Wir sind u. a. seit inzwischen 20 Jahren am Krieg in Afghanistan beteiligt. Was hat das gebracht? Wem hat es geholfen? Wo hat es hin geführt? – Allein dieses Beispiel genügte schon, um militärischen und kriegerischen Abenteuern eine entschiedene Absage zu erteilen. Es ist mehr als schade um die vielen Menschen, aber durchaus auch um das viele Geld, welches ganz sicher sehr viel sinnvoller eingesetzt werden könnte.

Die deutsch-amerikanische Partnerschaft soll neu begründet werden und am Anfang steht die Forderung, Deutschland dürfe keine Gaspipeline mit Russland verbinden. Was ist daran so Ungeheuerliches?

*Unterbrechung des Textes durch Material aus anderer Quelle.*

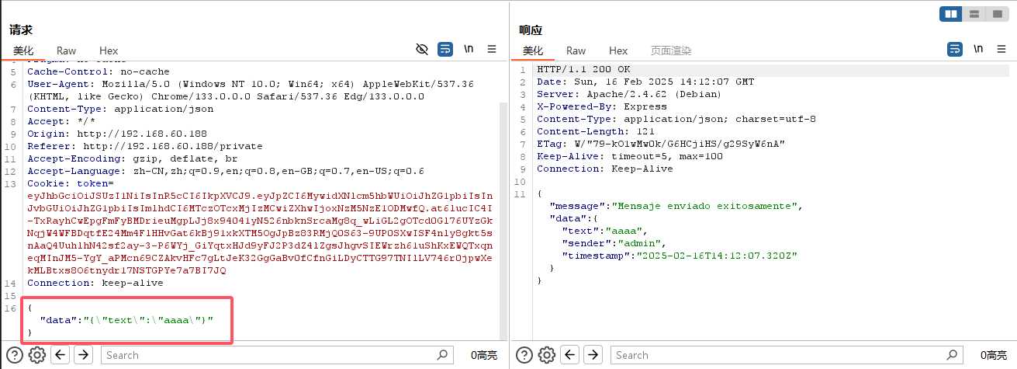Toggle hidden characters eye icon in request
The width and height of the screenshot is (1017, 369).
(x=422, y=49)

Könnte sich jemand vorstellen, dass wir uns stark machten, um sagen wir mal Rüstungsexporte nach Saudi-Arabien zu verhindern? Könnte sich jemand vorstellen, dass wir den Amerikanern Vorschriften machten, mit wem sie Handel treiben dürften und mit wem auf keinen Fall? Wie definiert man völkerrechtlich eigentlich Freundschaft und Partnerschaft? Geht das auch als Einbahnstraße?

Um es ganz klar zu sagen, ich bin für Handel und Wandel. Partnerschaft und Austausch sind erstrebenswert; Konfrontation und Drohung sind es nicht. Rüstung erzeugt auf der anderen Seite wiederum Rüstung. Abrüstung scheint mir das bessere und überzeugendere Konzept. 

Die aktuellen großen Probleme sind global. Alle Menschen sind betroffen. Lösungen sind nur in Kooperation denkbar. Verständigung, Verhandlung, Zusammenarbeit – nur das kann uns weiter bringen. Welche Rolle können die Vereinigten Staaten da spielen? Ich hoffe natürlich – eine gute. Aber das muss erst noch bewiesen werden, jetzt und in Zukunft. Wir Deutsche stehen als Partner im oben genannten Sinne zur Verfügung.

Das wäre die neue Justierung, wie ich sie mir wünschte. Es klingt gewiss naiv, aber Willy Brandts Neue Ostpolitik wurde auch verlacht und hatte erbitterte Gegner im eigenen Land. Dennoch hat Helmut Kohl unter gänzlich anderen politischen Vorzeichen kaum nennenswerte Änderungen diesbezüglich vorgenommen. Mehr oder weniger stillschweigend wurde das Vernünftige fortgesetzt. Eine friedliche und vernünftige Außenpolitik – das muss Deutschlands Beitrag im 21. Jahrhundert sein. Deutsches Militär kann und darf dabei nicht der wesentliche Faktor sein.